Two heads are better than one. But too many cooks spoil the broth. Which aphorism applies to multicore programming?

We all know that multicore processors are here, but, like the impending robot apocalypse, we’re not sure what to do about it. It’s all very nice to ooh and ahh over the latest multicore processors – Twenty cores! Forty cores! Bring ’em on! – but when it comes time to actually code the things… we’re often left staring at our shoes.

Programming multicore is hard (who knew?), but help is on the way. From several quarters, in fact. One of the beneficent entities is the Multicore Association which, it must be said, is appropriately named.
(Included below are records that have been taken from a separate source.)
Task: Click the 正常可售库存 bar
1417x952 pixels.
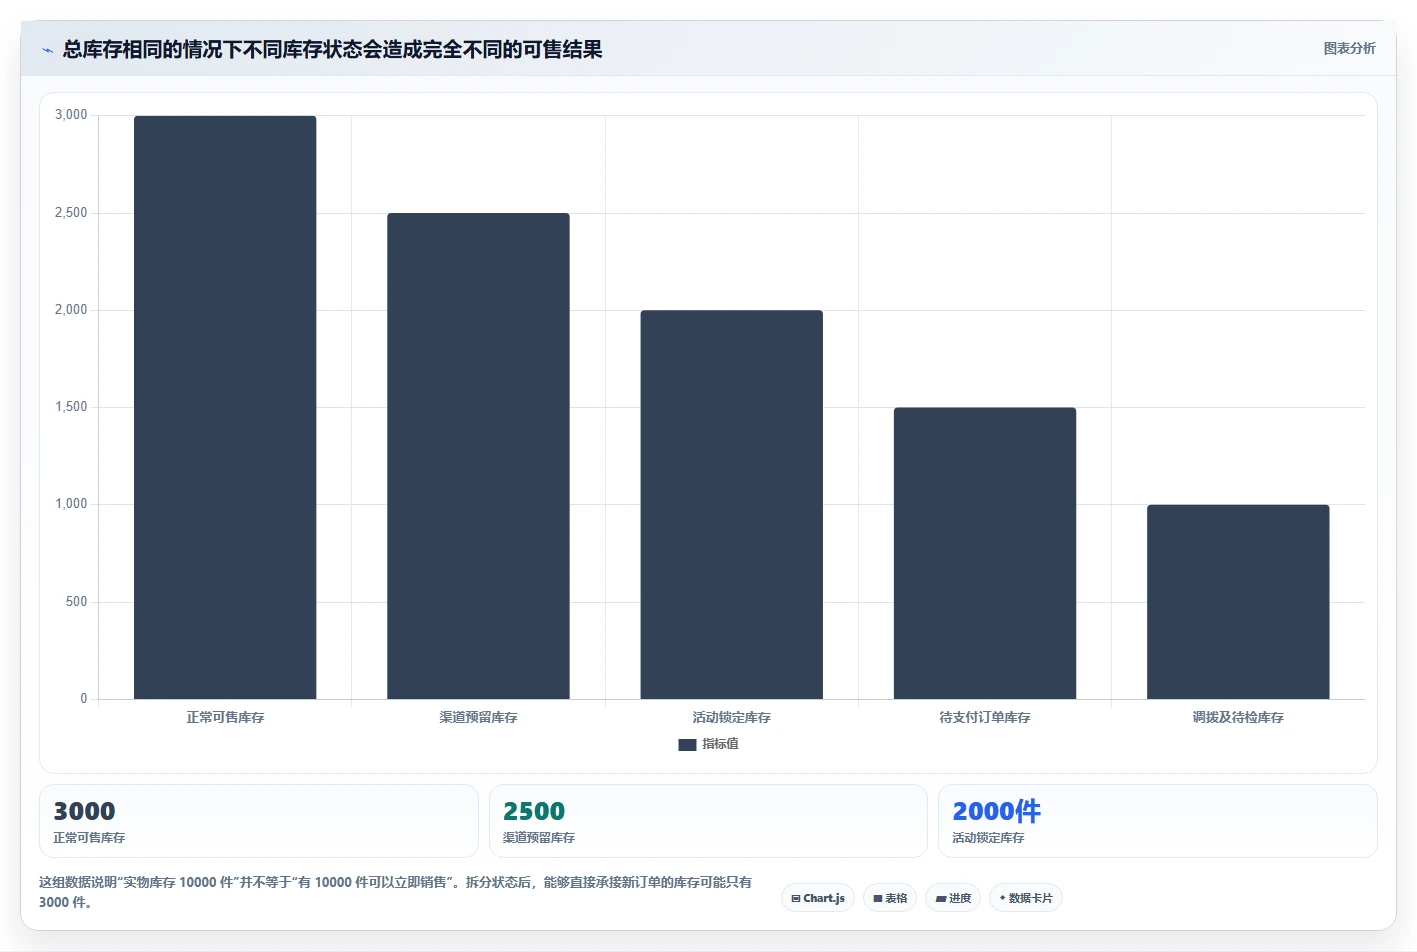Action: [x=225, y=407]
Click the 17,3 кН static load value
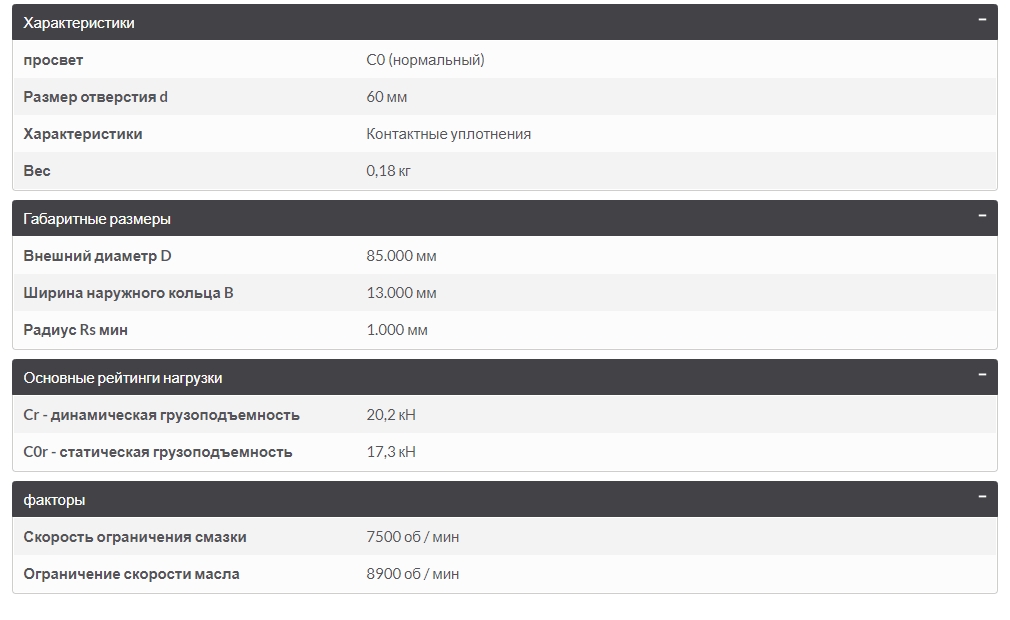Image resolution: width=1010 pixels, height=620 pixels. tap(391, 452)
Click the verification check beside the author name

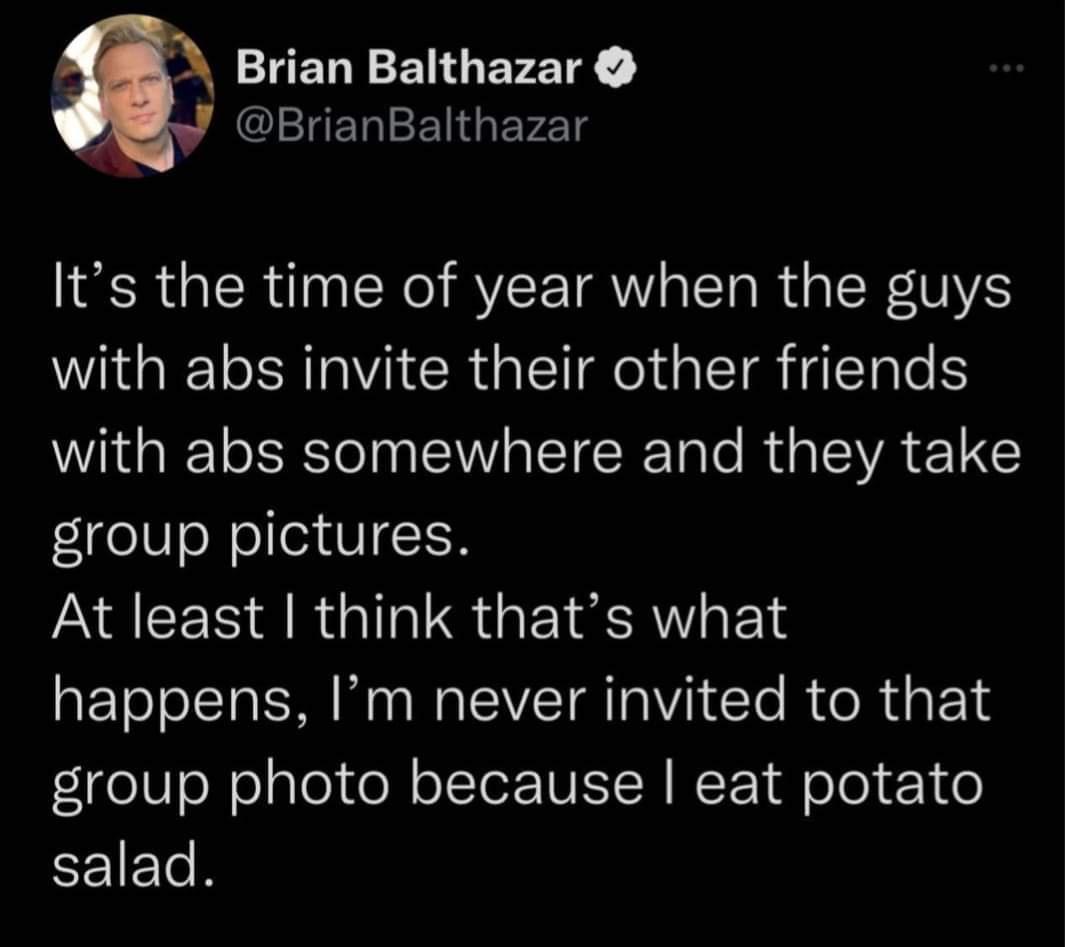(x=613, y=68)
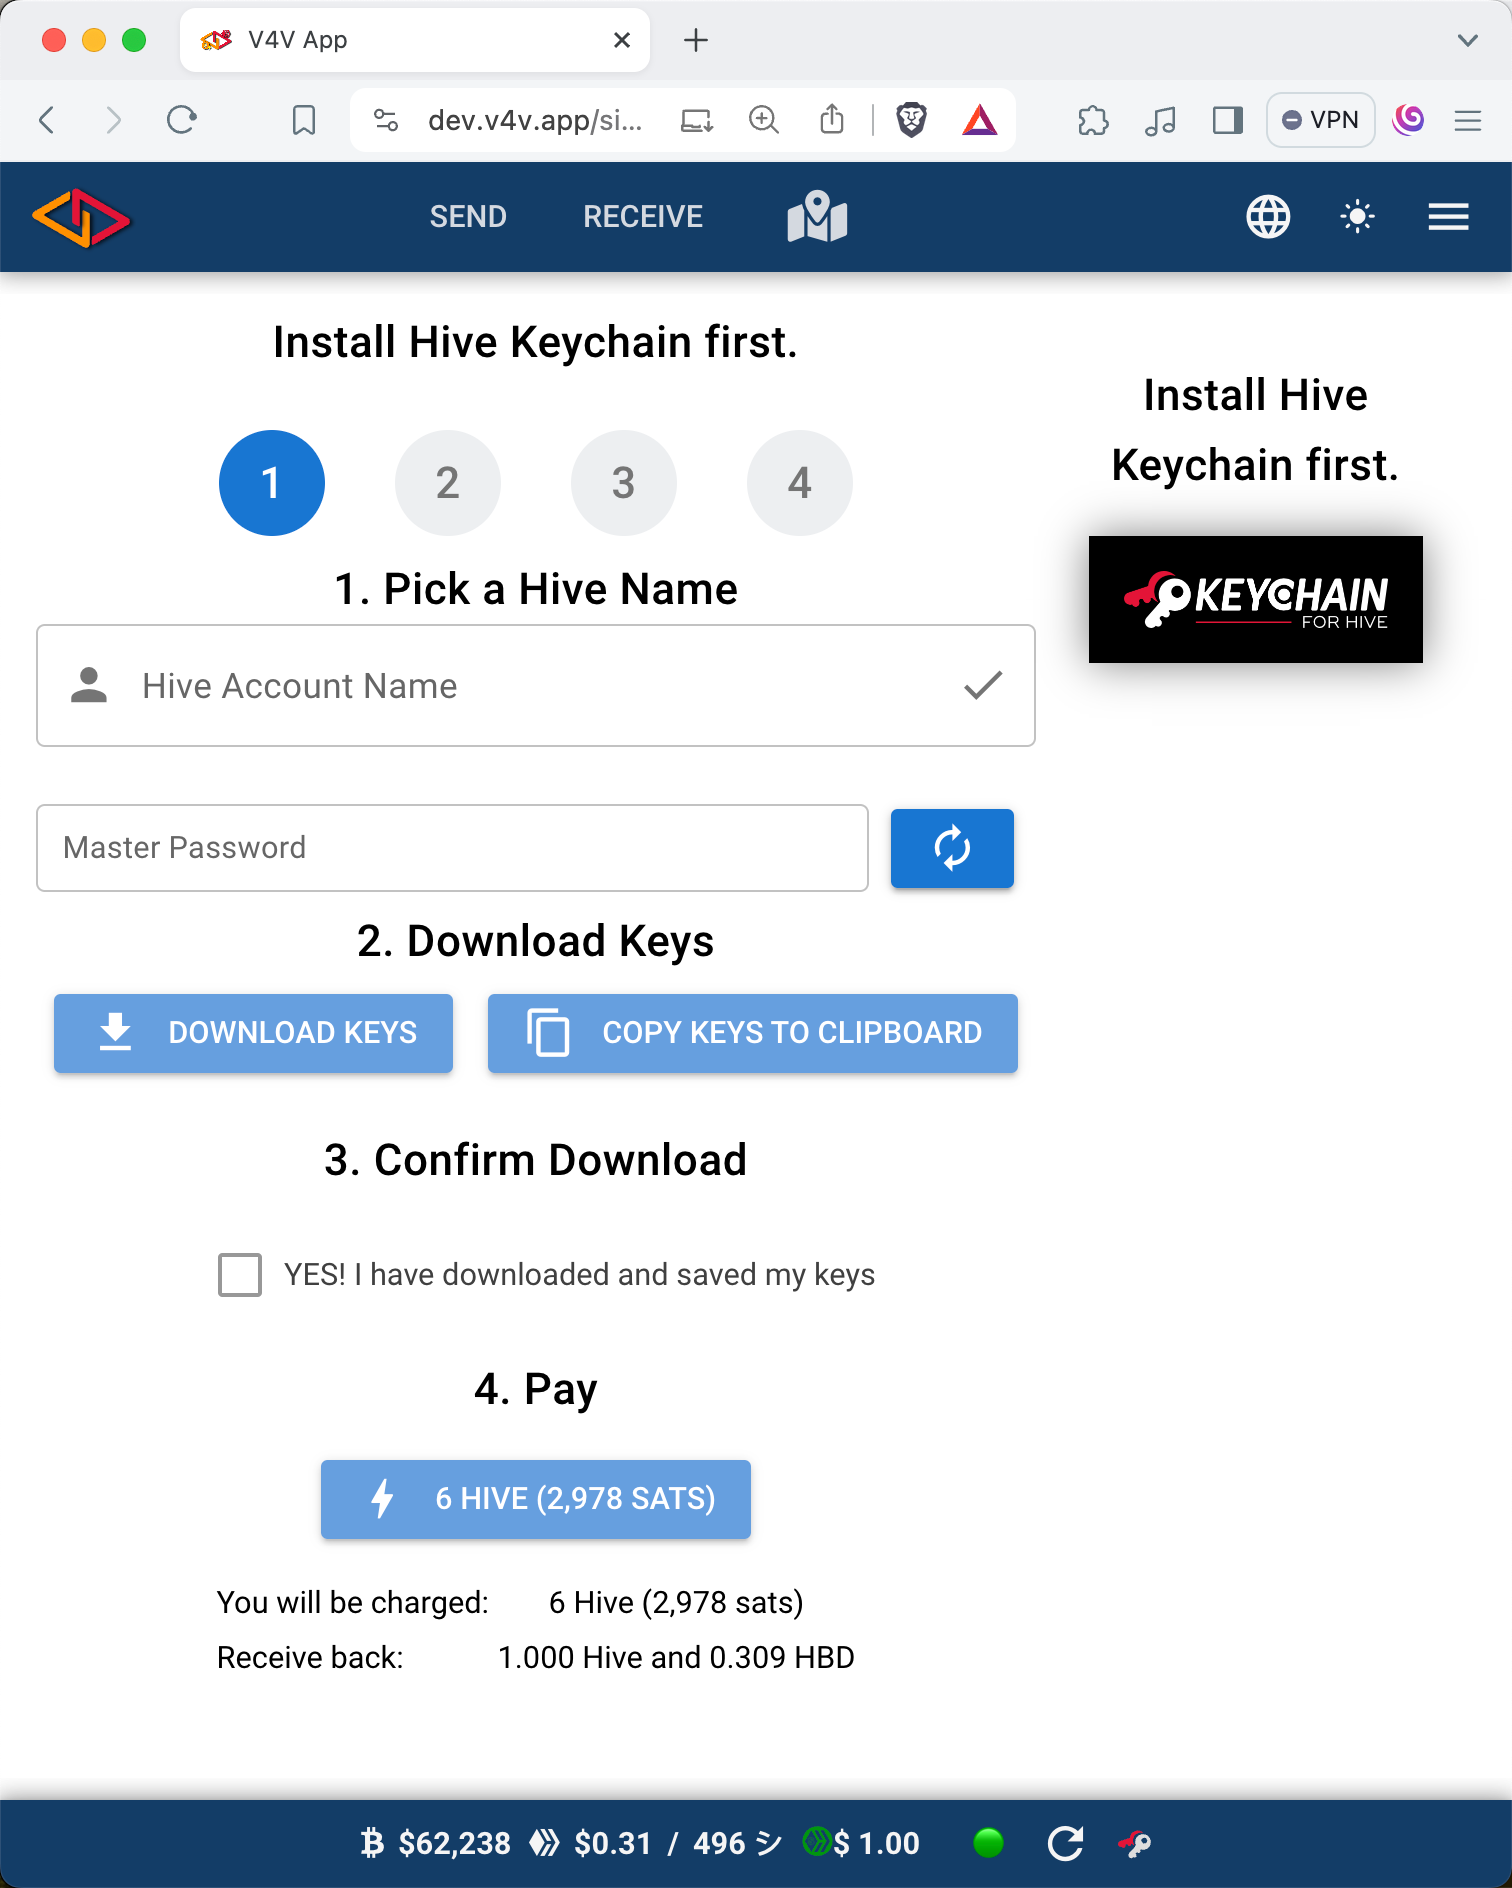Open the Brave browser main menu
Viewport: 1512px width, 1888px height.
[1467, 121]
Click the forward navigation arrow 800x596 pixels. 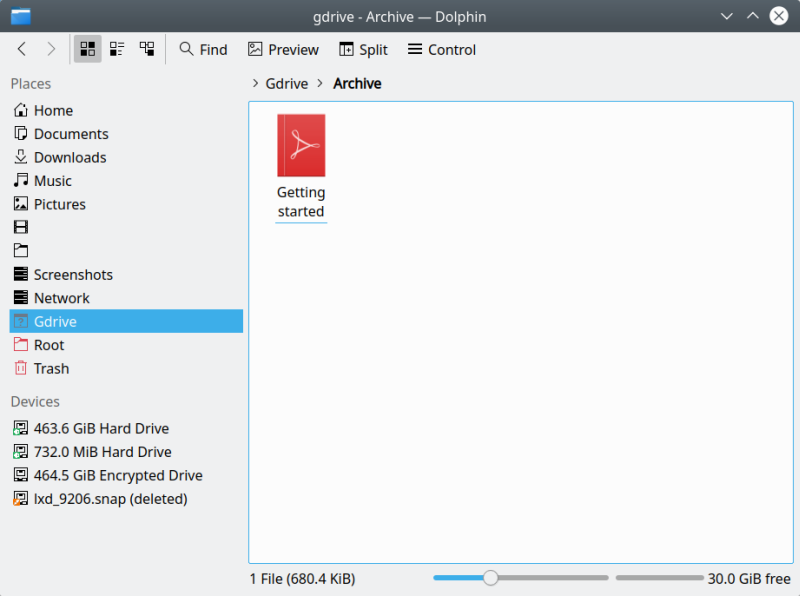50,48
They’re all about multicore hardware and software, and they’ve come up with a cunning plan.

It’s called MTAPI, and it’s a new multicore task-management (the that’s the MT- part of the name) application programming interface (the -API part) for multicore hardware with different (i.e., heterogeneous) computing resources. Got a DSP, a CPU, and a GPU all cohabitating in your system? Not sure how to allocate tasks to them all? MTAPI is here to help.

Like any API, MTAPI is just a set of rules, not code. It’s an agreed-upon interface layer between what you want and what the system can provide. It provides a framework for parallelization without having to know exactly how parallel your hardware is. And, like any API, it accommodates updates, upgrades, and complete overhauls of the underlying hardware.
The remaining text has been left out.